Энди не должен знать, что в его отсутствие у нее стала проявляться чуть ли не депрессия.
– У меня рождественский подарок для тебя, – сказал он, таща ее к дверям, – но не с собой. Так что придется подождать до следующего раза.
А у нее для него ничего не было. Когда он уехал, Лили подумала, что никогда больше его не увидит.
– Я не ходила ничего покупать на Рождество. У меня был грипп, – солгала она.
В автомобиле Энди они ехали в направлении Эджоур-роуд.
– Это недалеко, – успокоил он ее, пробираясь через нескончаемый поток машин.
Он что-то напевал себе под нос, то и дело отрывая взор от дороги и усмехаясь, глядя на нее.
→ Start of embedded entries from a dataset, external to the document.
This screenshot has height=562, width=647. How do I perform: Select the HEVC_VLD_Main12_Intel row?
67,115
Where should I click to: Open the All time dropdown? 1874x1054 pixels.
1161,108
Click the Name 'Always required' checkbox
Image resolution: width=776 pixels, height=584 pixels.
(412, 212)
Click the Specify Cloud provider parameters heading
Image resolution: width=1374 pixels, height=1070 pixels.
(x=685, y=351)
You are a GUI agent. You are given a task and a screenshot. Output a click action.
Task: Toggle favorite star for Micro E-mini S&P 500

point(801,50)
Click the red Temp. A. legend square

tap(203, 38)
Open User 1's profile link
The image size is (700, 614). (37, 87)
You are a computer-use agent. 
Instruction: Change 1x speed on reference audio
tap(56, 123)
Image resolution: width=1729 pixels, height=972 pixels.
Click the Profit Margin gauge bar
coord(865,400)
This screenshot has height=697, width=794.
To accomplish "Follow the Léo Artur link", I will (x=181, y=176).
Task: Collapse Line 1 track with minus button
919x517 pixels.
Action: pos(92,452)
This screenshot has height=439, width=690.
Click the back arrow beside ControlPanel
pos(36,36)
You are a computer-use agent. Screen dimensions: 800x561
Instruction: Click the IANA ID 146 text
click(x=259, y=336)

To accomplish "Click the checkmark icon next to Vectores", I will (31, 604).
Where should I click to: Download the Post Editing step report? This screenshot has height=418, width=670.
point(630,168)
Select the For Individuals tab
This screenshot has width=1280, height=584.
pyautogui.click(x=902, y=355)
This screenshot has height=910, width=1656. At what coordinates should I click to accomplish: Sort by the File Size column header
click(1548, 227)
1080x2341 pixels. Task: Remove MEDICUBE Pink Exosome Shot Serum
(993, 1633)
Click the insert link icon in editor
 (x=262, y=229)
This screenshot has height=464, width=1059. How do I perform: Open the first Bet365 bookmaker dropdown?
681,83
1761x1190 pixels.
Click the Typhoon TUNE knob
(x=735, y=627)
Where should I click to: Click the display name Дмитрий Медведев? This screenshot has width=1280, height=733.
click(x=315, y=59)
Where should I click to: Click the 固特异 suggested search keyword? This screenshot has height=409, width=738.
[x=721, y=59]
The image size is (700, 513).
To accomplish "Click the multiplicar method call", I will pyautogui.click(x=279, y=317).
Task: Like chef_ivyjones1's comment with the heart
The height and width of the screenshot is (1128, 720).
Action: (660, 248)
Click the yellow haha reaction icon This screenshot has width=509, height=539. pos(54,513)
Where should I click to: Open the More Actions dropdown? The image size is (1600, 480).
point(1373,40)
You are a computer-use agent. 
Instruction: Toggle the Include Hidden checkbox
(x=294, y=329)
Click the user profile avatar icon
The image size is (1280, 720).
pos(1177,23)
Лили видела, что он счастлив снова встретиться с ней, и сама готова была петь от счастья.
– Вот мы и здесь, – громко объявил Энди, сворачивая в обсаженный с обеих сторон деревьями тупичок под названием Принсиз-Мьюз.
Эта короткая улочка по обе стороны была застроена в стиле короля Георга.
– Это бывшие конюшни. Теперь они перестроены, – пояснил он. – Великолепны, – ты не находишь?
– Великолепны, – согласилась Лили.
Она была готова и дома эти расцеловать, и все вокруг – так ее переполняло счастье. Чувство, переживаемое ею сейчас, было совершенно новым для нее, ни разу доселе неиспытанным. Оно было неожиданным и сравнимо разве что с внезапным воскрешением из мертвых.
– Нам нужен номер восемь. Вот и он. – У Энди в руках оказался ключ.
– Энди, а ты случаем не купил здесь квартиру?
Он рассмеялся.
– Нет. Идем со мной, дорогая. Я все объясню, когда мы войдем.
Дверь, которую отпер Энди, была выкрашена черной краской, по обе стороны ее были установлены две терракотовые урны с карликовыми соснами.